ESERCIZIO = Prosegui il passo dell'intervista sul percorso musicale, tenendolo distinto dal materiale e ripartendo subito dopo la sua ultima frase.

PASSO CITATO =
========

Presupposti che sanno di reunion.

Non abbiamo un piano preciso, ma il benessere dell’altra sera ci farà senz’altro bene.

Lei però durante il live qualche inedito l’ha cacciato.

Ho un cassetto pieno di canzoni, ma per arrivare alla pubblicazione di un album c’è un lavoro molto lungo e meticoloso che non ho ancora iniziato. Mi piace che diversi nuovi brani abbiano un piglio narrativo che racconta in terza persona, storie di altri attraverso la mia prospettiva.

“Elena”, uno dei suoi brani più famosi, con più di 500.000 ascolti su varie piattaforme, è proprio questo.

Racconta di una ragazza che ho conosciuto al Centro Europeo di Toscolano (CET) di Mogol, ero lì per una borsa di studio. Suonava sempre col sorriso e spesso era un walzer, lo faceva per lei e per noi che l’ascoltavamo intorno al pianoforte. E’ una canzone da cui traspare gioia e che arriva al pubblico con semplicità, ed è anche stato il brano con cui ho tirato una linea temporale sia per la mia scrittura che per il mio percorso da band a solista.

Da solista tante collaborazioni, numerosi brani scritti per conto terzi, un contratto con la Universal e poi un album, “Esagerato”, nominato anche al Premio Tenco. E quella strana connessione con l’Empoli Calcio…

Lo scorso maggio mi chiama Rebecca Corsi, amministratrice delegata dell’Empoli. Mi racconta che la squadra sta lottando per non retrocedere e che per darsi la carica giocatori e pubblico intonano il mio brano più noto, “Dedicato a chi”. Una canzone che parla di resistenza, del coraggio che serve per non arrendersi anche quando tutto sembra perduto: la squadra si salverà all’ultima giornata di campionato.

A salvezza conquistata, la Corsi la invita allo stadio.

Per cantare “Dedicato a chi” in occasione di Empoli-Napoli all’8° giornata di Serie A. L’idea era quella di veicolare il messaggio della canzone al di fuori delle bandiere calcistiche. Sono felice di come sia andata perché è stata apprezzata da entrambe le tifoserie. Poi non avevo mai cantato in uno stadio, e il Napoli ha anche vinto.

Lei ha fatto del viaggio quasi una cifra stilistica.

“Gente Comune”, uno dei brani de “Le conseguenze dell’umore”, parla essenzialmente di questo. L’ho scritta in un ostello a Nantes: a distanza di tempo, è l’unico brano che ho sempre tenuto anche nei miei concerti da solista perché descrive me ed il mio rapporto con il fare musica meglio di qualsiasi altra canzone. Mi affascina essere cosciente che quel viaggio è lo stesso di cui stiamo parlando adesso e che porto di volta in volta su un palco. E’ una sorta di patto con me stesso.

========

Elenco dei dati =
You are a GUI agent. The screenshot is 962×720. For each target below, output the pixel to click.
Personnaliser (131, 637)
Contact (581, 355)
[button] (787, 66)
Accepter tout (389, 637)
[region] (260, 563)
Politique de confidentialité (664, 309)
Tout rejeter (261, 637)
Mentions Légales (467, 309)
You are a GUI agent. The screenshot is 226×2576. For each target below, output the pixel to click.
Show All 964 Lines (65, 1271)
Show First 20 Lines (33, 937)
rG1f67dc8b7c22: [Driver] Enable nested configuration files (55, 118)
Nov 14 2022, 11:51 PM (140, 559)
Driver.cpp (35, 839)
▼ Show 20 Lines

========

SOLUZIONE =
Per questo prova a portare in giro altri cantautori con “Fuori salotto”, di cui è direttore artistico?

Un progetto che nasce da un senso di frustrazione: l’overdose del digitale, sia nella musica che nelle relazioni, e quindi la necessità di tornare fisicamente nei luoghi generando benessere. Creare in spazi non convenzionali le condizioni per l’ascolto in un momento storico in cui si ha sempre meno tempo. Si rimette al centro la musica lasciando da parte l’essere eternamente connessi.

Un format che ha riscosso successo in giro per l’Italia, creando un salotto itinerante della canzone.

Con oltre 60 eventi realizzate in diverse città (quali Milano, Napoli, Roma, Torino, Palermo, Catania) “Fuori Salotto” è diventato un riferimento per artisti emergenti, offrendo al contempo una dimensione alternativa per nomi più noti. Da questo mese faremo tappa fisa al “Base” di Milano, abbiamo cominciato lo scorso 26 gennaio ospitando Nicolò Carnesi.

Anche “Le conseguenze dell’umore”, album omaggiato all’auditorium Novecento, è figlio di un viaggio.

Dopo l’esperienza con la mia prima band, gli Eutimìa, avevo bisogno di nuovi stimoli. Un giorno all’università conosco un ragazzo americano. Non ricordo il nome, ma mi dice: “Ascolta i Beirut”, un gruppo allora emergente. Brani come “Elephant man” e “Nantes” mi hanno aperto un mondo, al punto che raggiungo la città francese in treno ed autostop. In Francia ho composto i primi brani dei futuri JFK: non mi sono laureato ma si può dire che l’università sia stata fondamentale. L’incontro con quel ragazzo mi ha cambiato la vita.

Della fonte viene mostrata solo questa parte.